The Prime Minister unveiled the policy as part of a launch event for the United Nations’ Climate Change Conference (‘COP 26’), claiming that ‘2020 will be a defining year for climate action’.

Under the new rules, people will only be able to buy electric or hydrogen cars and vans, once the ban comes into effect.

The change in plans is subject to a consultation and comes after experts warned the previous target date of 2040 would still leave old conventional cars on the roads following the clean-up date of 2050.

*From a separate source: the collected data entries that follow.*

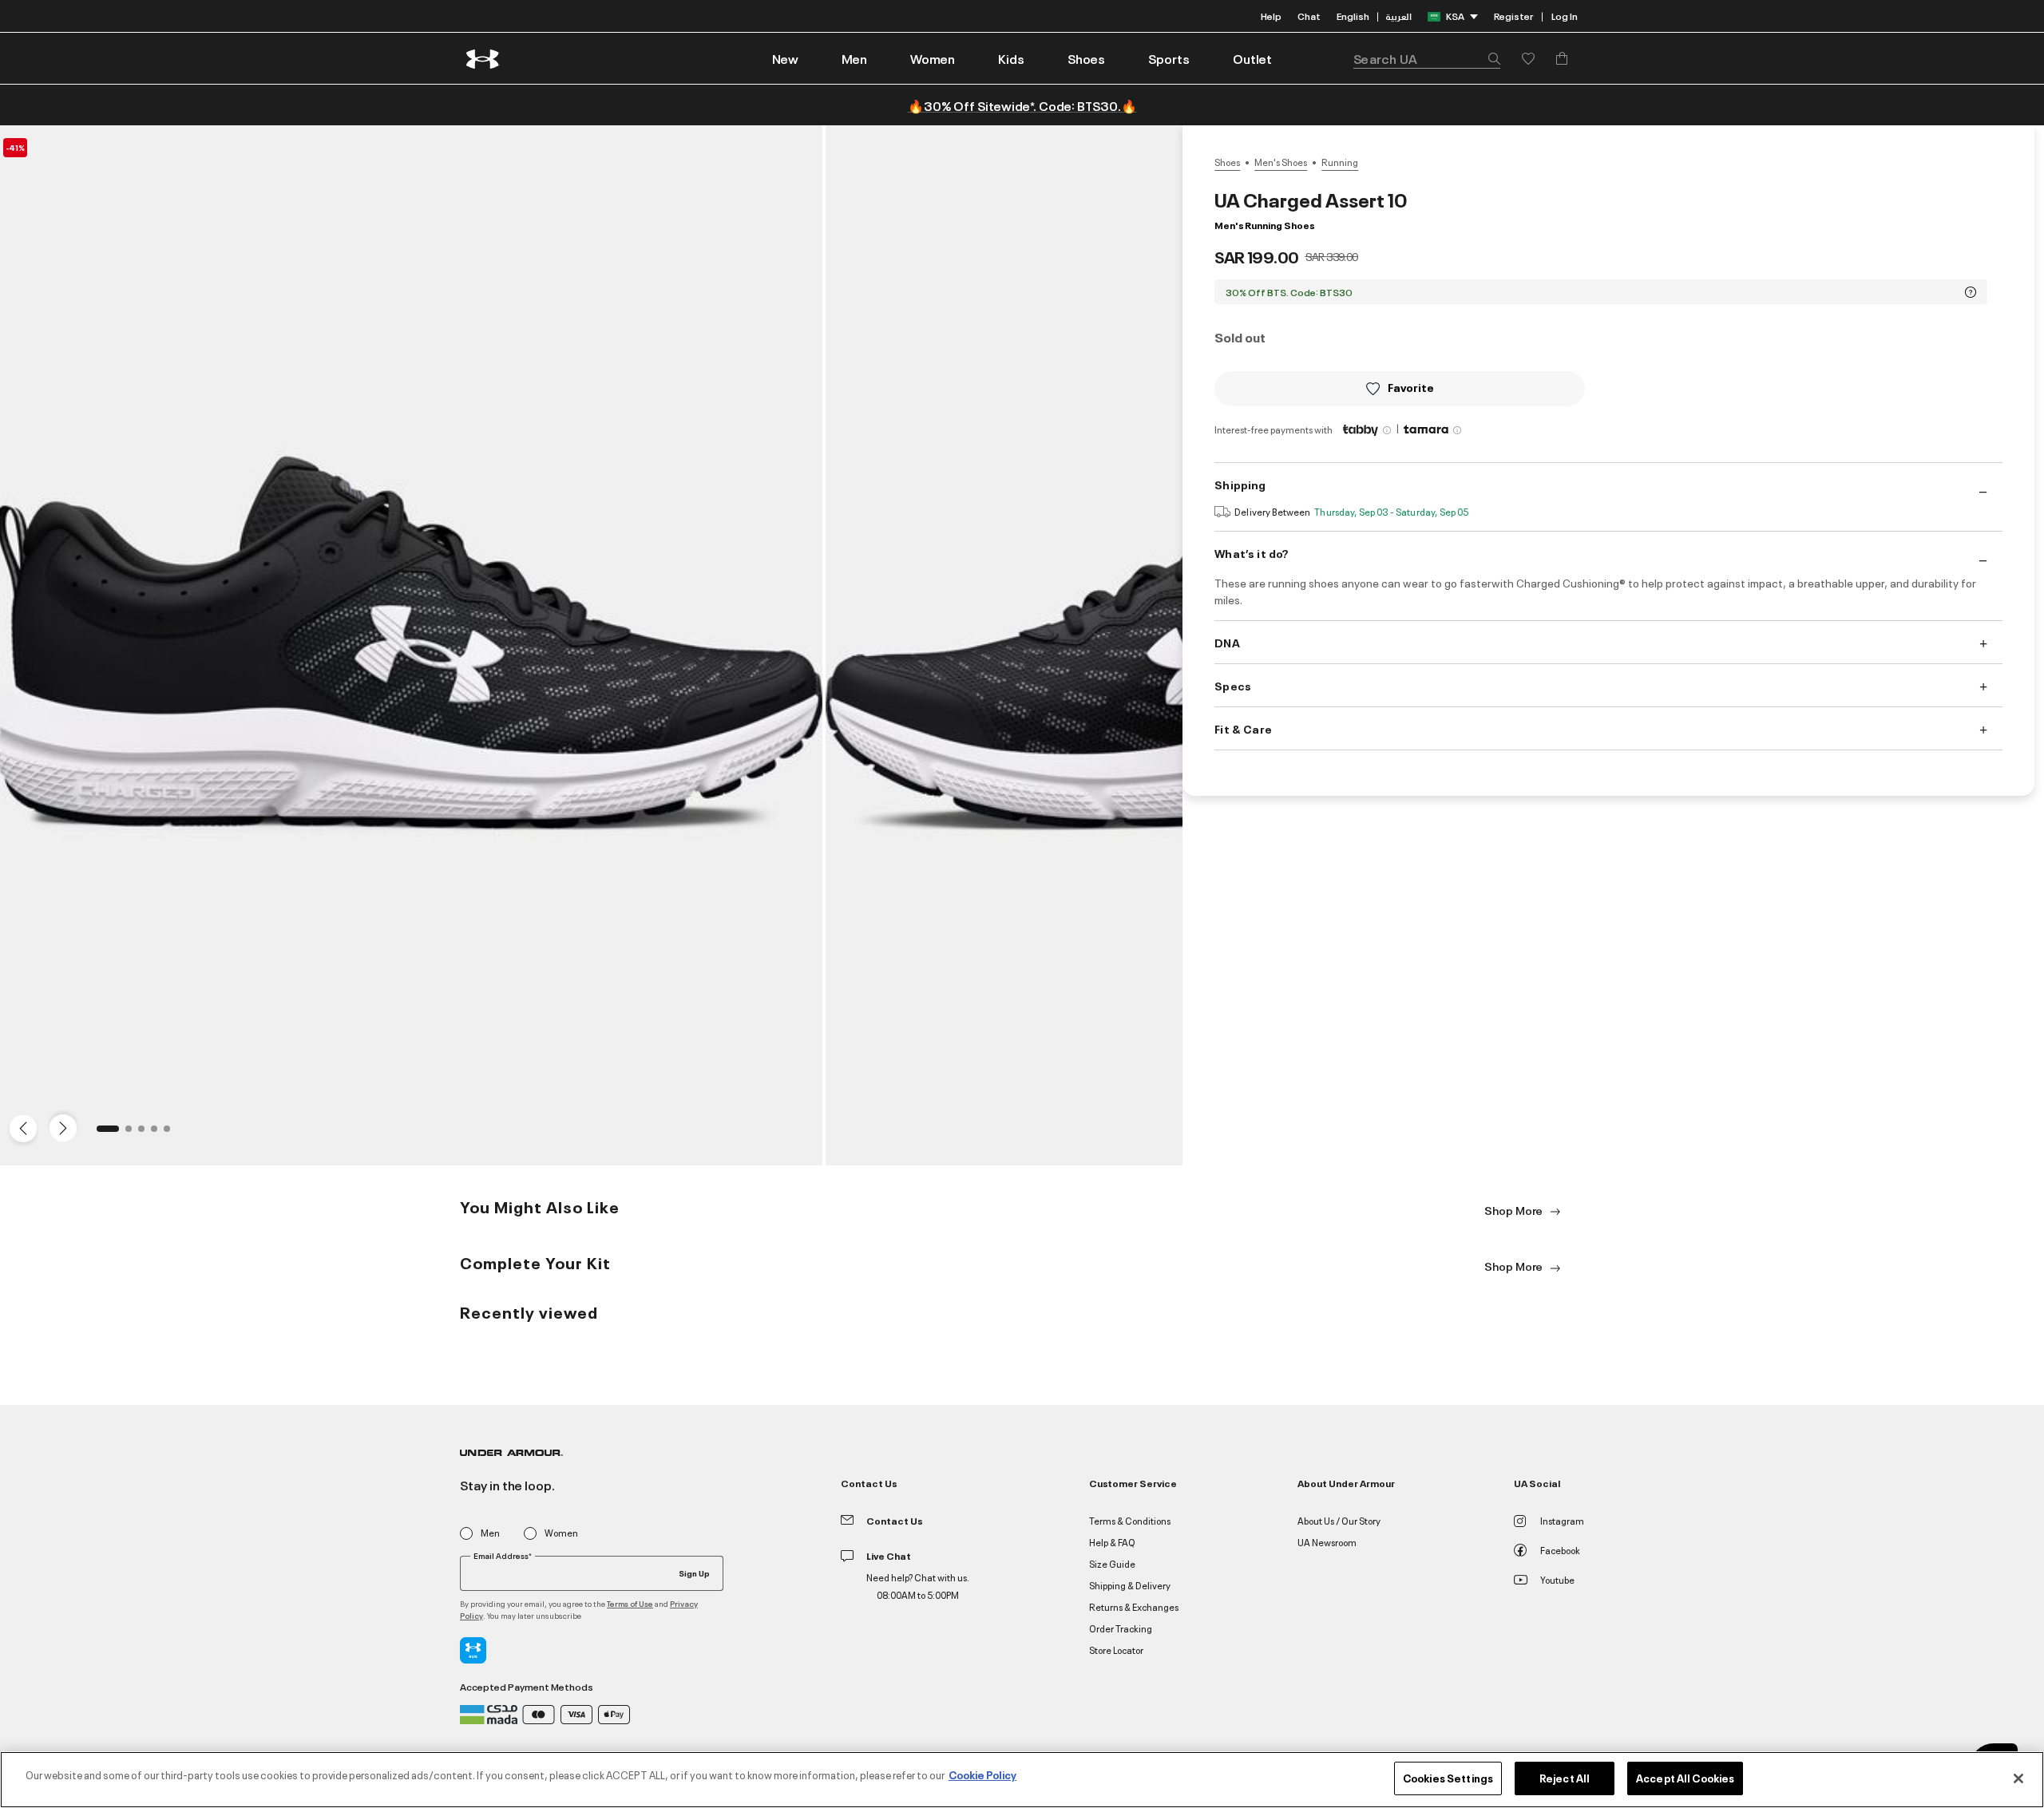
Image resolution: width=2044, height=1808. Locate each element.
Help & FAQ (1112, 1542)
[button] (854, 58)
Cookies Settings (1448, 1777)
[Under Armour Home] (483, 58)
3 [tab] (146, 1133)
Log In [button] (1564, 15)
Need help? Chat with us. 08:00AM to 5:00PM (917, 1585)
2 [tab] (133, 1133)
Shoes (1227, 162)
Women (561, 1533)
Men (490, 1533)
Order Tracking (1120, 1628)
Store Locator (1116, 1649)
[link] (785, 58)
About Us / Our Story (1338, 1520)
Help (1271, 15)
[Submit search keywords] (1490, 58)
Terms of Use (630, 1603)
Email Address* (502, 1556)
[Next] (60, 1127)
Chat (1309, 15)
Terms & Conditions (1130, 1520)
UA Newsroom (1327, 1542)
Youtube (1557, 1579)
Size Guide (1112, 1563)
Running (1339, 162)
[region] (1022, 1779)
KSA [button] (1455, 15)
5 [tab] (172, 1133)
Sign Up (694, 1572)
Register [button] (1513, 15)
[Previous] (19, 1127)
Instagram (1562, 1520)
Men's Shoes (1280, 162)
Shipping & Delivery (1130, 1585)
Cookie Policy (982, 1774)
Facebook (1560, 1550)
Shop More (1514, 1209)
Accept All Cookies (1685, 1777)
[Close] (2018, 1778)
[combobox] (1426, 58)
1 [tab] (105, 1133)
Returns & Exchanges (1133, 1606)
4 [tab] (159, 1133)
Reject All (1564, 1777)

The car industry has been doing all it can to mass produce more reliable electric cars and it’s encouraging to see almost all the major manufacturers in the UK have several electric models in their range. By moving the ban forward, the government is putting a lot of faith in manufacturers to adapt their production plans but if they can deliver on this new target, then it will significantly improve air quality, particularly in our urban areas. 

While I feel 2035 is an achievable target for car manufacturers to perfect their electric car range, the major challenge we face is improving our charging infrastructure. Many of our towns and cities are still without readily accessible charging points and more work will need to go into developing this network to ensure that it can cope with the increasing number of electric cars on the road. Rural areas will also need to see significant investment.

However, with most of the focus put on battery-based electric cars, let’s not forget that hydrogen fuel cells may also play a role as a green alternative option.

This is an interesting time of transition for the car industry but one that is essential to ensuring a sustainable future for generations to come.